Methods: A prospective, randomized, open label, 12-week study was conducted. A total of 152 patients with history of pain attributed to DPNP with a minimum 40-mm score on visual analogue scale (VAS) were randomized to receive GBP, DLX, or PGB. The primary efficacy measure was pain severity as measured on 11 point VAS. Secondary efficacy measures included sleep interference score, Patient Global Impression of Change (PGIC), and Clinical Global Impression of Change (CGIC). Assessment of safety was done by recording the occurrence of adverse drug reactions. Data was analyzed using descriptive statistics, Chi square test, analysis of variance (ANOVA), and repeated measures ANOVA.
Results: Of total 152 patients, 50 patients received GBP, DLX each while 52 received PGB. A significant reduction in pain score (VAS), sleep interference score, PGIC, and CGIC was seen in all the three treatment groups across time (P<0.05) with no statistically significant difference between the groups.

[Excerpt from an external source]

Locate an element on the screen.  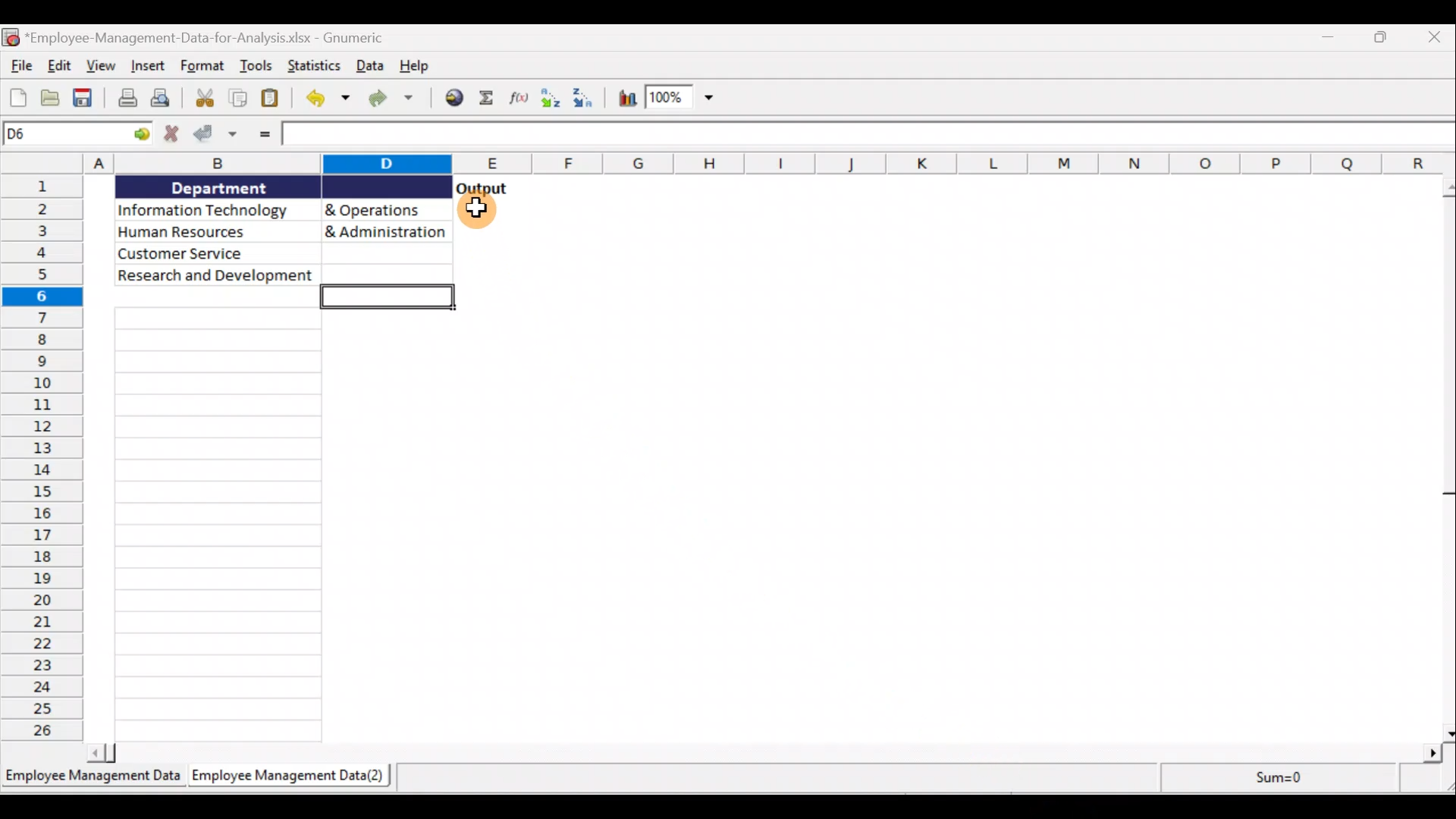
Undo last action is located at coordinates (327, 101).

There was a significant interaction between the time and treatment groups (P<0.001) for pain score (VAS), sleep interference score, and PGIC. The improvement in pain scores (VAS) and sleep interference score was higher with PGB compared to DLX and GBP. Adverse drug reactions were mild and occurred in 9.2% of all cases.
Conclusions: Monotherapy with GBP, DLX, or PGB Produced a clinically and subjectively meaningful pain relief in patients with DPNP with onset of pain relief being faster and superior with PGB.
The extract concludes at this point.